_Assignment_:
Transcribe the listing word for word. Begin at its first line and end with the line containing "This screenshot has width=960, height=1232.".

_Supplied data_:
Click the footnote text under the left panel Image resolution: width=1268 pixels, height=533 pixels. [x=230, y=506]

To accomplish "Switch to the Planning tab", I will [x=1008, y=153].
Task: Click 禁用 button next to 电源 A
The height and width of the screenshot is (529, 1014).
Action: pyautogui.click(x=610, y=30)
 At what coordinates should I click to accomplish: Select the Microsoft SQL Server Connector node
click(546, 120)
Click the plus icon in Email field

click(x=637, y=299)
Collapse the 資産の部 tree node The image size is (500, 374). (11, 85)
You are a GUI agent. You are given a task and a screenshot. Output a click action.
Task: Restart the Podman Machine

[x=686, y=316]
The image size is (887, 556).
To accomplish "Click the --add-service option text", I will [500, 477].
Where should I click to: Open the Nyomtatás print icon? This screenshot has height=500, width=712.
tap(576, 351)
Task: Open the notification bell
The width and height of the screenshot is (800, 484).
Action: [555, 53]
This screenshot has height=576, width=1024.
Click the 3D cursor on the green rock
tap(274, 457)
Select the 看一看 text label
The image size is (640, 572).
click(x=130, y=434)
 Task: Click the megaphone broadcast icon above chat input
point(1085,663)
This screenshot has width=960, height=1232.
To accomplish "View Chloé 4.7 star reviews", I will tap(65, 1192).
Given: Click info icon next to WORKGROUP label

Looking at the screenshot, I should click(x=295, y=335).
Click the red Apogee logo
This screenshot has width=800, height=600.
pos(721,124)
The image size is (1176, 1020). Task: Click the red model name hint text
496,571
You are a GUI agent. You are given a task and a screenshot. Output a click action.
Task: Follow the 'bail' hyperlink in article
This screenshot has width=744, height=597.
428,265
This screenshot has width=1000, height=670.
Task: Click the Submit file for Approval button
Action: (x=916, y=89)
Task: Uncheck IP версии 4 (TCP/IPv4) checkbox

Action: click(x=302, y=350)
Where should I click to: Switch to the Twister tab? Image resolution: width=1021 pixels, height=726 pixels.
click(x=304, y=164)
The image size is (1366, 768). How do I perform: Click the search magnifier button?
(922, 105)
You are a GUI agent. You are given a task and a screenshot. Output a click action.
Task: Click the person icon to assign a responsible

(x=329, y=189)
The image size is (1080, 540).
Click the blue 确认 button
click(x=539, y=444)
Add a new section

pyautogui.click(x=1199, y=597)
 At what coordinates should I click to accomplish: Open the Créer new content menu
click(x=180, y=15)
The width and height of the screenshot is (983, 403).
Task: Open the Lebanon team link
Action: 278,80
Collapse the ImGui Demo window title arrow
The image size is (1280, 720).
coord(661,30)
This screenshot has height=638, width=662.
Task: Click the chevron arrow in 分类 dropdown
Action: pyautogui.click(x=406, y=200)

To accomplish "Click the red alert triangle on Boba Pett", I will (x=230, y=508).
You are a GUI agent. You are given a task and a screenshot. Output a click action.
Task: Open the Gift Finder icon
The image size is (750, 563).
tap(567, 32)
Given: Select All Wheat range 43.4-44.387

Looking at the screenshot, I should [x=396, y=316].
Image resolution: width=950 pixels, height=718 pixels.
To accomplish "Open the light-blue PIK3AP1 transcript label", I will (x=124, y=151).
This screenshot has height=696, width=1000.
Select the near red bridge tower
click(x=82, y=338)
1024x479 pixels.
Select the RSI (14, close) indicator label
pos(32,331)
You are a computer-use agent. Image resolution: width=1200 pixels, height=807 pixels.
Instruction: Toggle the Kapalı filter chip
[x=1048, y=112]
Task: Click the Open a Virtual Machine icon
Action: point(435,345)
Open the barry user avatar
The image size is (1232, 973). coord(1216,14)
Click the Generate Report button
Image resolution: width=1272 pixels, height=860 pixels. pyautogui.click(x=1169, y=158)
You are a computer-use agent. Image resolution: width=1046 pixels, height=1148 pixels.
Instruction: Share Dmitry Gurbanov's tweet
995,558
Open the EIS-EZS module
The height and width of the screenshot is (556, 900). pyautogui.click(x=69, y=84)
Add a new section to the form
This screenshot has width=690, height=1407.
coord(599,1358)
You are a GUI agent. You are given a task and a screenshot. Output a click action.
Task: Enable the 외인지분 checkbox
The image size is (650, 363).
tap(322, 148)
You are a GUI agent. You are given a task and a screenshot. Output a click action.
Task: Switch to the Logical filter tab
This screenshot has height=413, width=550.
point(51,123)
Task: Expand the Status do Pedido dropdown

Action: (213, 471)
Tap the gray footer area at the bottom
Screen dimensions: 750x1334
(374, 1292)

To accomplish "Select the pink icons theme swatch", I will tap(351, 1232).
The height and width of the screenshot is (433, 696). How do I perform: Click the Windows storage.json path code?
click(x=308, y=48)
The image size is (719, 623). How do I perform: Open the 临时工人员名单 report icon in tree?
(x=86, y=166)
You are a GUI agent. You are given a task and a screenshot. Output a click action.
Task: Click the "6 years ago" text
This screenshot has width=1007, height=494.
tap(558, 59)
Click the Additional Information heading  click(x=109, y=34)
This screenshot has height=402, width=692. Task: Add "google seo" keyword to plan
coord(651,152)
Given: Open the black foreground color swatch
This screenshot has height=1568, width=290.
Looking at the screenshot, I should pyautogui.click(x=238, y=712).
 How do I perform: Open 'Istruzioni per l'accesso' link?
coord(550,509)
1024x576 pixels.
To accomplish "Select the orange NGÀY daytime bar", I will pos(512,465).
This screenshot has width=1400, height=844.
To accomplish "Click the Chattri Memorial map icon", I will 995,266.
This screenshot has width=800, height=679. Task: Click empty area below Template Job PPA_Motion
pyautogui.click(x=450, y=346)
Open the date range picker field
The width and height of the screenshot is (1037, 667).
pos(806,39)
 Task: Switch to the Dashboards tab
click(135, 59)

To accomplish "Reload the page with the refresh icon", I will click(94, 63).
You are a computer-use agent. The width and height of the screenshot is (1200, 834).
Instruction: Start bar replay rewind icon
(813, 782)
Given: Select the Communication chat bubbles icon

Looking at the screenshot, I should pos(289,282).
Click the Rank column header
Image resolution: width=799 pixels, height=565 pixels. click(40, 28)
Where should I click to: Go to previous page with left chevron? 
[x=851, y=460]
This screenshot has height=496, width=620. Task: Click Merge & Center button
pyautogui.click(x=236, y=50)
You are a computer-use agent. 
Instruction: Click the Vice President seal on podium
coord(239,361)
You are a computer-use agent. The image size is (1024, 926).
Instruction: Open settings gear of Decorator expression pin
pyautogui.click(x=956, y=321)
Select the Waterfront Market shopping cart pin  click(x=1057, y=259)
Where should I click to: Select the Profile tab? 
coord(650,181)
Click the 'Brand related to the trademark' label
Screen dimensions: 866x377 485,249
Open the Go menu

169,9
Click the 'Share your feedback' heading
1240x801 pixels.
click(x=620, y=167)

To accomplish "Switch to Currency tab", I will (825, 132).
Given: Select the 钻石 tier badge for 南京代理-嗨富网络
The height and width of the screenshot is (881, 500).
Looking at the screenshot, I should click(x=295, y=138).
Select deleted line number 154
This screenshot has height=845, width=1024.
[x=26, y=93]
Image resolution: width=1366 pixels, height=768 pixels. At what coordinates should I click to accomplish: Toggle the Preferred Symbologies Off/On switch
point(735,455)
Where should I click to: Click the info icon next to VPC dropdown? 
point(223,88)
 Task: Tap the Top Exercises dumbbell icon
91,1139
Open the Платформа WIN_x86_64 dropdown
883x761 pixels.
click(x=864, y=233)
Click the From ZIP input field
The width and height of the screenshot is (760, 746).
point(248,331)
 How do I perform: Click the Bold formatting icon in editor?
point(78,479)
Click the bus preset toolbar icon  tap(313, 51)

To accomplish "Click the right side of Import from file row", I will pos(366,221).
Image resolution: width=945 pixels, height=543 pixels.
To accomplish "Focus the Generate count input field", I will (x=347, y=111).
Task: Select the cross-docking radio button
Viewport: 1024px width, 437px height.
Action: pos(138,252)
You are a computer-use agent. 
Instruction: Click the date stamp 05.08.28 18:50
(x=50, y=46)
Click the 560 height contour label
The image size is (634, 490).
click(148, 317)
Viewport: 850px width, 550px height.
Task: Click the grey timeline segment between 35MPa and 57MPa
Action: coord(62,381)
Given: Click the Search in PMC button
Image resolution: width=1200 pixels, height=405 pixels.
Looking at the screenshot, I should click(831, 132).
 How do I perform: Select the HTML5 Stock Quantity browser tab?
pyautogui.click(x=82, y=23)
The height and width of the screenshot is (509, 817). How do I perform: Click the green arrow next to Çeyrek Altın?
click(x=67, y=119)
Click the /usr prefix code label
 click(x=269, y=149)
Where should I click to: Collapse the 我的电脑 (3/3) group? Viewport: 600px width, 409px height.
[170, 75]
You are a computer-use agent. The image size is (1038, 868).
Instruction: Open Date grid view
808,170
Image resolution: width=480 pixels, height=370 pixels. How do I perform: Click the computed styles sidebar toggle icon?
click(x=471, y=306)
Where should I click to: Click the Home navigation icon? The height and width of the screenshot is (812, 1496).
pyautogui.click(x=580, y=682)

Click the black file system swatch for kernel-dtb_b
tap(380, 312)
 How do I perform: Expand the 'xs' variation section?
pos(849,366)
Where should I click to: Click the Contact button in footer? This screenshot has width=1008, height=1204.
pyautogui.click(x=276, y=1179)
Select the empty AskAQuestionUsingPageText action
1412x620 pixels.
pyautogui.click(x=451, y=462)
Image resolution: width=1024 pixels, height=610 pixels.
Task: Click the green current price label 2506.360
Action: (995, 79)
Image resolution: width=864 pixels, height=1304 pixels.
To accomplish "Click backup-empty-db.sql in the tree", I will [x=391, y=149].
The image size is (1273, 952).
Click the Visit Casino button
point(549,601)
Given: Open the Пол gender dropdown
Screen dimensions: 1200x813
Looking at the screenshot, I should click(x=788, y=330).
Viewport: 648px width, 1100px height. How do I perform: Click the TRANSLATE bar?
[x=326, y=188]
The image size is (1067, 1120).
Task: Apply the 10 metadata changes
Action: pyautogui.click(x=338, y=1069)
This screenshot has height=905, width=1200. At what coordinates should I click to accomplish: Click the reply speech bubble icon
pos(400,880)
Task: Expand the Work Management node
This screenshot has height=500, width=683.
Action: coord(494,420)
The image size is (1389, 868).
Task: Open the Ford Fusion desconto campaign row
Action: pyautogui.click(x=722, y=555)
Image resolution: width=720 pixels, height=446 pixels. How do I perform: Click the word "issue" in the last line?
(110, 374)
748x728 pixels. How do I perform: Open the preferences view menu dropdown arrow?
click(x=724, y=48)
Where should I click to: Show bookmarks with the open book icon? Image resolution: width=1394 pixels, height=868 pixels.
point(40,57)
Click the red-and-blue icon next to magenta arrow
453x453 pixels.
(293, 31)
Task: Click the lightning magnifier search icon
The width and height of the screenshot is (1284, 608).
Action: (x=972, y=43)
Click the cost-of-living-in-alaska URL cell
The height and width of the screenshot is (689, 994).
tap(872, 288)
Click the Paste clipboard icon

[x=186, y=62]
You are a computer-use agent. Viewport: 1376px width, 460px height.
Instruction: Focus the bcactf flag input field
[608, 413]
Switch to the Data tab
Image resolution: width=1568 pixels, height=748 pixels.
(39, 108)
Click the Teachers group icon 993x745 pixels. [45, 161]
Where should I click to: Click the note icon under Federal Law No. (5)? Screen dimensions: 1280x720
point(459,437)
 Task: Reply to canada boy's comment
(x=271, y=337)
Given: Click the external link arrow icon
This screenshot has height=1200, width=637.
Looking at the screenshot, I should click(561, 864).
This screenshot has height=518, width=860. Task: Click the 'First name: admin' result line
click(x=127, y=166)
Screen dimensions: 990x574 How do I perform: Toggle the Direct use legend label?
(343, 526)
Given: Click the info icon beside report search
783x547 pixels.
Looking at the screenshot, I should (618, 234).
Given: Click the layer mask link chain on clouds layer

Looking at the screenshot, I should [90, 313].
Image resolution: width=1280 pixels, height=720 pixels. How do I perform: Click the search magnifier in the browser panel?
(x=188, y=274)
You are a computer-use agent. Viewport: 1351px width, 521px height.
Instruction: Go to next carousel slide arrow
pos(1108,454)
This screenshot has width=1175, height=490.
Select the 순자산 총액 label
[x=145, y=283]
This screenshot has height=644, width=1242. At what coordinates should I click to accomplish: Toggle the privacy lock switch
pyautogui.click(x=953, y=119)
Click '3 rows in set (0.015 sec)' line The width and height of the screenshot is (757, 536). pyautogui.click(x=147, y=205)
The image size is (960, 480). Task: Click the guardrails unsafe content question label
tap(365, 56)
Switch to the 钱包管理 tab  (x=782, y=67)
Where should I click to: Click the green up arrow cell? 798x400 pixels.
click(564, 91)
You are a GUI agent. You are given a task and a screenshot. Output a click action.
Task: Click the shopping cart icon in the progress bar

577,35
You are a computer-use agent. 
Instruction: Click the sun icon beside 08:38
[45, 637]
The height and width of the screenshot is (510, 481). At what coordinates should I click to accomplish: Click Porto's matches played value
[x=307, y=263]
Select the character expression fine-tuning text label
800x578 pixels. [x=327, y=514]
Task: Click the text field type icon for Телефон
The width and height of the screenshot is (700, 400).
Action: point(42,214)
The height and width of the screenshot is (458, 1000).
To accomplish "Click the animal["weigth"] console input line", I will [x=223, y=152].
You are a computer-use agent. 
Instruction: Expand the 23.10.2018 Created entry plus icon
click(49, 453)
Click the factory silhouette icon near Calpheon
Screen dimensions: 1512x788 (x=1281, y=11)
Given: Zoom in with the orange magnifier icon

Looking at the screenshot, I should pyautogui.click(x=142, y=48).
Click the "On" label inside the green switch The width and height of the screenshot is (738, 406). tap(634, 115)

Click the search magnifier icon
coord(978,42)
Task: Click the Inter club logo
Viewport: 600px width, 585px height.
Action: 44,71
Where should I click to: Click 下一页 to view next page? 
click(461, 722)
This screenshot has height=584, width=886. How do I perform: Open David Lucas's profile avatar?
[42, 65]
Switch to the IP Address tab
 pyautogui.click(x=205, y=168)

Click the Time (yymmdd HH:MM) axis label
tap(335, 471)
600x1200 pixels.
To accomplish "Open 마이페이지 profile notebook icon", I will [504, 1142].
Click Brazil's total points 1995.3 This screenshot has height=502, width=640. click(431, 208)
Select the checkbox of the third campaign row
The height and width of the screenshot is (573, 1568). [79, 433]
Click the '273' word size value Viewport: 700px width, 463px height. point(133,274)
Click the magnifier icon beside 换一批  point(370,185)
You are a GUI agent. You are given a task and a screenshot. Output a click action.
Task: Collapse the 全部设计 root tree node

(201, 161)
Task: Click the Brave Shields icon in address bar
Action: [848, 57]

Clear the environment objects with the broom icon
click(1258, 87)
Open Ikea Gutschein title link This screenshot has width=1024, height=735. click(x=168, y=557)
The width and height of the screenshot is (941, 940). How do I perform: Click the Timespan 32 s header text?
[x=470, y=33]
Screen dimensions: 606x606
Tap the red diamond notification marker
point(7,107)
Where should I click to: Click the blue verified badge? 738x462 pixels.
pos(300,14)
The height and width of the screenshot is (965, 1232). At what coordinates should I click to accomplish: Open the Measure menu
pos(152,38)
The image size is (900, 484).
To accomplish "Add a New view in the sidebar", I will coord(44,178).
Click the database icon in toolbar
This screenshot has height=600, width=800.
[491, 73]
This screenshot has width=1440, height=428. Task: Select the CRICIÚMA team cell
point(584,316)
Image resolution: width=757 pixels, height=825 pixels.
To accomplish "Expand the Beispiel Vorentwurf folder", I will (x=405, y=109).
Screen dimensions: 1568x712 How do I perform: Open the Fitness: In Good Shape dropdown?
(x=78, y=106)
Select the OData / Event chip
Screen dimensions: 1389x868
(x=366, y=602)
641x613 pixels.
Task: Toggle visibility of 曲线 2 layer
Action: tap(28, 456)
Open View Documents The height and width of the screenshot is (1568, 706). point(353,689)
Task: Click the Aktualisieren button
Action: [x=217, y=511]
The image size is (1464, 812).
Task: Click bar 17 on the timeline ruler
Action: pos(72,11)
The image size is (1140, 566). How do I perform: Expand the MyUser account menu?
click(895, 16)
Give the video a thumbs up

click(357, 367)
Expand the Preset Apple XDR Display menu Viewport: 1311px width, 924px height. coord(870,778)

_Completed exercise_:
Click the footnote text under the left panel Image resolution: width=1268 pixels, height=533 pixels. [x=230, y=506]

To accomplish "Switch to the Planning tab", I will [x=1008, y=153].
Task: Click 禁用 button next to 电源 A
The height and width of the screenshot is (529, 1014).
Action: pyautogui.click(x=610, y=30)
 At what coordinates should I click to accomplish: Select the Microsoft SQL Server Connector node
click(546, 120)
Click the plus icon in Email field

click(x=637, y=299)
Collapse the 資産の部 tree node The image size is (500, 374). (11, 85)
You are a GUI agent. You are given a task and a screenshot. Output a click action.
Task: Restart the Podman Machine

[x=686, y=316]
The image size is (887, 556).
To accomplish "Click the --add-service option text", I will [500, 477].
Where should I click to: Open the Nyomtatás print icon? This screenshot has height=500, width=712.
tap(576, 351)
Task: Open the notification bell
The width and height of the screenshot is (800, 484).
Action: [555, 53]
This screenshot has height=576, width=1024.
Click the 3D cursor on the green rock
tap(274, 457)
Select the 看一看 text label
The image size is (640, 572).
click(x=130, y=434)
 Task: Click the megaphone broadcast icon above chat input
point(1085,663)
This screenshot has width=960, height=1232.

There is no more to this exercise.